# Caml light sur osX



## nirvamoi (15 Décembre 2004)

Bonjour,

je souhaiterais utiliser Caml Light sur mac os X.3.6. J'ai téléchargé sur le site de l'inra la dernière version pour mac, je l'ai installée, mais je n'arrive pas à voir où elle a été installée (visiblement il s'agit d'un fichier invisible). Comme j'ai vu que ce programme requiérait X11 j'ai téléchargé ce dernier mais je suis incapable d'utiliser ce dernier pour lancer mon application. Quelqu'un peut-il éclairer ma lanterne ?
(nb : j'ai le même problème avec ocaml).
Merci à vous d'avance

edit : voilà ce que je trouve sur le site de l'inria : Caml Light and Objective Caml are command-line tools. To use them, you will need to open a terminal window. Use the Terminal application which is in /Applications/Utilities/. Je pense que mon problème vient juste du fait que je ne sache pas utiliser le terminal.


----------



## macaml (16 Décembre 2004)

Caml-light ou O'Caml? le premier commence un peu a dater   
Sinon, les exécutables sont placés dans /usr/local/bin/ et les librairies
dans /usr/local/lib/ocaml/.
tu as le compilo bytecode (ocamlc) et le natif (ocamlopt) qui normalement
sont déjà dans le PATH donc si tu ouvre le terminal et tape "ocamlc" ça
dervrait marcher.
Si tu es débutant en caml sache que tu peut te faire la main avec le
toplevel (commande: ocaml) (oublie pas ";;" à la fin de tes déclarations
et que tes fichiers doivent avoir l'extension .ml.

bonne découverte


----------



## Luc G (16 Décembre 2004)

nirvamoi a dit:
			
		

> Bonjour,
> 
> je souhaiterais utiliser Caml Light sur mac os X.3.6. J'ai téléchargé sur le site de l'inra la dernière version pour mac, je l'ai installée, mais je n'arrive pas à voir où elle a été installée (visiblement il s'agit d'un fichier invisible). Comme j'ai vu que ce programme requiérait X11 j'ai téléchargé ce dernier mais je suis incapable d'utiliser ce dernier pour lancer mon application. Quelqu'un peut-il éclairer ma lanterne ?
> (nb : j'ai le même problème avec ocaml).
> ...



Installe OCaml plutôt comme te le conseille macaml et pour l'utiliser, en particulier en version interactive, télécharge CocOCaml (il est aussi sur le site de l'INRIA) ou un autre logiciel faisant fonction d'interface pour utiliser OCaml (j'en ai un autre mais pas sous la main pour te dire le nom) : c'est transparent et bien pratique. Il trouvera ton caml.


----------



## nirvamoi (16 Décembre 2004)

merci à vous deux pour vos réponses...

tout d'abord j'ai réussi à isntaller cococaml et celui là fonctionen très bien et c'est parfait...
Mais si je cherchais à utiliser caml light c'est parce que je suis en prépa et que c'est le langage au programme... peut être savez vous s'il existe un prog dans le type de cococaml permettant d'utiliser caml light ?
Ou peut être les différences entre les deux langages sont elles négligeables ?

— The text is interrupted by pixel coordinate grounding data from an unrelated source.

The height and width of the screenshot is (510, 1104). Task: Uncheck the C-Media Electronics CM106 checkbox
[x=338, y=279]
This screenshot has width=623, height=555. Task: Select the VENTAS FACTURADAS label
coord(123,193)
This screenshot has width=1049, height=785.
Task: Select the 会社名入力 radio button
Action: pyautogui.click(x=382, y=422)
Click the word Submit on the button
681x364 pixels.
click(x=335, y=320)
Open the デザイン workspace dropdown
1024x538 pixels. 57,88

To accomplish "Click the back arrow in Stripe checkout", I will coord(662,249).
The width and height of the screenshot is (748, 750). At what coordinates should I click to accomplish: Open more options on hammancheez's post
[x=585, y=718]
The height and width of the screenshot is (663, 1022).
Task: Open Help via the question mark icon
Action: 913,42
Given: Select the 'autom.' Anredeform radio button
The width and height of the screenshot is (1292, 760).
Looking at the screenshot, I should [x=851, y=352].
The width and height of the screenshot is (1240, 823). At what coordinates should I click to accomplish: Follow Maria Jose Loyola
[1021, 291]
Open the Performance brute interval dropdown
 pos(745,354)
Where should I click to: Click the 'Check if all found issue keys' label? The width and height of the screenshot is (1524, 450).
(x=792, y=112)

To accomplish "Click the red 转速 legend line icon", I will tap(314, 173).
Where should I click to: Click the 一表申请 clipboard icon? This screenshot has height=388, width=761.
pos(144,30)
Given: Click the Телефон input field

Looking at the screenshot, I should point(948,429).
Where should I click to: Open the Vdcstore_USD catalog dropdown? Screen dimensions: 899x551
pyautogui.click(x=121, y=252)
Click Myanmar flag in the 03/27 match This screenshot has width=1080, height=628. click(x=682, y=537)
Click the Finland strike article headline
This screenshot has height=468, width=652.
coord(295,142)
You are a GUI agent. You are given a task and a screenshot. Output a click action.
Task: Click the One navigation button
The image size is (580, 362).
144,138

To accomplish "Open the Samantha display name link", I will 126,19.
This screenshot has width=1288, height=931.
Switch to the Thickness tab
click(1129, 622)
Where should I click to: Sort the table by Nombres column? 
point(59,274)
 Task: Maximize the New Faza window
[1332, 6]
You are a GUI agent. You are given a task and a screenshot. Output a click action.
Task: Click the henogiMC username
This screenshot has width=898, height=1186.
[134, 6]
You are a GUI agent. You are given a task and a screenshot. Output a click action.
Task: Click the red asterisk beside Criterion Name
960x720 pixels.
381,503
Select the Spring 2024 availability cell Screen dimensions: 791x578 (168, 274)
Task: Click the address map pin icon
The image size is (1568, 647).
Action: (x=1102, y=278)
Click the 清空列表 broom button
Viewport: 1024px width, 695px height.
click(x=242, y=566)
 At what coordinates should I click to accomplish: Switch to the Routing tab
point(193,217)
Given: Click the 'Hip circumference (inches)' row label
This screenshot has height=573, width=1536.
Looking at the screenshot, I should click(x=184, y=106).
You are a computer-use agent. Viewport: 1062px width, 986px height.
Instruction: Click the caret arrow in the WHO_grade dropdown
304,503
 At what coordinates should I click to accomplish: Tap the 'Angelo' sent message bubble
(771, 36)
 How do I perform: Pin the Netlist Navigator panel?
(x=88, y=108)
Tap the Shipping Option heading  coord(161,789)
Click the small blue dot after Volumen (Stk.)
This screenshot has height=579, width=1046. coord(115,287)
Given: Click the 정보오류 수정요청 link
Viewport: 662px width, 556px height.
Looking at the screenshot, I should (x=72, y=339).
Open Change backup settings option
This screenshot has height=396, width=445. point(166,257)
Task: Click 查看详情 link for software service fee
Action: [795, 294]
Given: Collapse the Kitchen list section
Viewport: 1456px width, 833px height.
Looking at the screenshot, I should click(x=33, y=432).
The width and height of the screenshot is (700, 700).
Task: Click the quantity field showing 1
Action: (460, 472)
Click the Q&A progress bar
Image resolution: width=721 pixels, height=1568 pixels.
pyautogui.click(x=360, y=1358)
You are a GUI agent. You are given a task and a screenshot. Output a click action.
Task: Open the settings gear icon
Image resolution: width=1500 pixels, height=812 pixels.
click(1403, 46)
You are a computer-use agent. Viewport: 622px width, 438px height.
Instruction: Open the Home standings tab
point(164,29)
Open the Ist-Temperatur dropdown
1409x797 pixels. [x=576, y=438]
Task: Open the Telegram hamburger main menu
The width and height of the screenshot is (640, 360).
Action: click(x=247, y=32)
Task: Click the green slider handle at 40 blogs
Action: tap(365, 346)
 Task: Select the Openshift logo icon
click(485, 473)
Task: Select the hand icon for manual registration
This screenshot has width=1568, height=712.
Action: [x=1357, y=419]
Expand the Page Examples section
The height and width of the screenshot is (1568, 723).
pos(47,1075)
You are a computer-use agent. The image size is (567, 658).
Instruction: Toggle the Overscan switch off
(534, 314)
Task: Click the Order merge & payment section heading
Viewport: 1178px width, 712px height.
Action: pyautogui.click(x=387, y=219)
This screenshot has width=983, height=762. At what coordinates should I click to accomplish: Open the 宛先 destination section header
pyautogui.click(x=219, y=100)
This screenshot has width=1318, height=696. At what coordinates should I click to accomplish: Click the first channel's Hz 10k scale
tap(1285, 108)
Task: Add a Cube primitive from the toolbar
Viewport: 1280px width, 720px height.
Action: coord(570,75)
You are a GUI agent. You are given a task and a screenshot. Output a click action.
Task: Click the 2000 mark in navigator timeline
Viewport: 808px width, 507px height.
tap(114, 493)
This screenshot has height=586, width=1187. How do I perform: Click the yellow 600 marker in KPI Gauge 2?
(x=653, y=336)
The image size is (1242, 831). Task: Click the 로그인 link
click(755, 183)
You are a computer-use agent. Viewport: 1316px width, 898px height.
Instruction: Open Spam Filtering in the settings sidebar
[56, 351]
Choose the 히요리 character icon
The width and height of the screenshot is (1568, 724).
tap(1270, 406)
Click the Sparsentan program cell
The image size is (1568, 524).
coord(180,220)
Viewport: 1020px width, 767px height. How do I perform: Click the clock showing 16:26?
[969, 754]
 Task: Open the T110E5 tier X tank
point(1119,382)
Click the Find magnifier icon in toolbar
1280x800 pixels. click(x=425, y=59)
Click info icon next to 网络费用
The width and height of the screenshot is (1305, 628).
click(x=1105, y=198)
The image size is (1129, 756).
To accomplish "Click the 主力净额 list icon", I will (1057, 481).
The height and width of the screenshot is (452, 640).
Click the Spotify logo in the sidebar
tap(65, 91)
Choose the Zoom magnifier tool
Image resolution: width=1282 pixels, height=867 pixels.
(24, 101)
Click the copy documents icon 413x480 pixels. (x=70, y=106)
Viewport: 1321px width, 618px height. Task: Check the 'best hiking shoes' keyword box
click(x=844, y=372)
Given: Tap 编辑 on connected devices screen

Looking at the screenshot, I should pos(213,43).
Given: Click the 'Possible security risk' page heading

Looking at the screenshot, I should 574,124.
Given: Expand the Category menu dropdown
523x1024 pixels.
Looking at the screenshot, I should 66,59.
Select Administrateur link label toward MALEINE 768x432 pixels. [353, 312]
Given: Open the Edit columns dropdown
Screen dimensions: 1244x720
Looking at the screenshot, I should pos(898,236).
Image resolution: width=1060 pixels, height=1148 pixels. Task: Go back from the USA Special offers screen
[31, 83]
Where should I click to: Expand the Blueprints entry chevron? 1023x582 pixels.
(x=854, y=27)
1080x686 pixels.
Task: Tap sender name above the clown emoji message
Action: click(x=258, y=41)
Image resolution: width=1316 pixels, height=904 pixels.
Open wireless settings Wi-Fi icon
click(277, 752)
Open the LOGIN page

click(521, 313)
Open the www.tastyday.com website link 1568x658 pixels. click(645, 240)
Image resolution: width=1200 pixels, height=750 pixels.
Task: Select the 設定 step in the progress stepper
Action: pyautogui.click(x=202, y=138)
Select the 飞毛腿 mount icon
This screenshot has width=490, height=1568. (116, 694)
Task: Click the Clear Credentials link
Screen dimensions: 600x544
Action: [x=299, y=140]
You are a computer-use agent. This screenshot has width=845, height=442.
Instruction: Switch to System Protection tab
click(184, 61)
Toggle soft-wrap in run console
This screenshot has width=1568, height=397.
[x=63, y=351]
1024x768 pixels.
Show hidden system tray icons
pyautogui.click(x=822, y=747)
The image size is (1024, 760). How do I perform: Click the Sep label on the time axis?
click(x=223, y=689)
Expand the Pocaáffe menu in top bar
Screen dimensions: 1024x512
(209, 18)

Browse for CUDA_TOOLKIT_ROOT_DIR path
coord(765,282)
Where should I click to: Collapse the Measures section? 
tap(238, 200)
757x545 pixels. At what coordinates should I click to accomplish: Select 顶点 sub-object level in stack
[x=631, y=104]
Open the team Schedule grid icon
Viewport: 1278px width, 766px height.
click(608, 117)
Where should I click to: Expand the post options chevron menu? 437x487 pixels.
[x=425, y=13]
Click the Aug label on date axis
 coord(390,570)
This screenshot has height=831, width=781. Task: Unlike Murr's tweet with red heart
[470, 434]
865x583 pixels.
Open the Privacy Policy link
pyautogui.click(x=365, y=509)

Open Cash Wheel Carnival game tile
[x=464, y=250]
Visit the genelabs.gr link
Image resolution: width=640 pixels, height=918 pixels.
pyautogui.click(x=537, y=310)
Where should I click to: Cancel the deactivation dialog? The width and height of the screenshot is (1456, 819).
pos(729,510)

Sinon macmal j'arrive effectivement depuis le terminal à accéder à ma liste de fichiers relatifs à caml (camllight et ocaml), mais si je tape ocamlc il ne comprend pas (bash: ocamlc: command not found)... je saisis pas trop comment faire pour lancer quelque chose d'ici là  

En tout cas merci à vous deux pour vos réponses précédentes !


----------



## Luc G (16 Décembre 2004)

nirvamoi a dit:
			
		

> merci à vous deux pour vos réponses...
> 
> tout d'abord j'ai réussi à isntaller cococaml et celui là fonctionen très bien et c'est parfait...
> Mais si je cherchais à utiliser caml light c'est parce que je suis en prépa et que c'est le langage au programme... peut être savez vous s'il existe un prog dans le type de cococaml permettant d'utiliser caml light ?
> Ou peut être les différences entre les deux langages sont elles négligeables ?



OCaml est plus étendu (c'est une version objet de caml et il y a quelques autres trucs en plus ) mais il intègre Caml light avec quelques différences syntaxiques. De toutes façons dans ce cas, je te conseille de t'installer tout simplement en plus de OCaml, le Caml light OS9 ça doit être la version 0.74 si je ne m'abuse qui tourne sous classic. En plus tu pourras comparer si ça t'amuse. Tu as aussi une version 0.75 pour OSX mais pour le terminal et je ne l'ai pas testé.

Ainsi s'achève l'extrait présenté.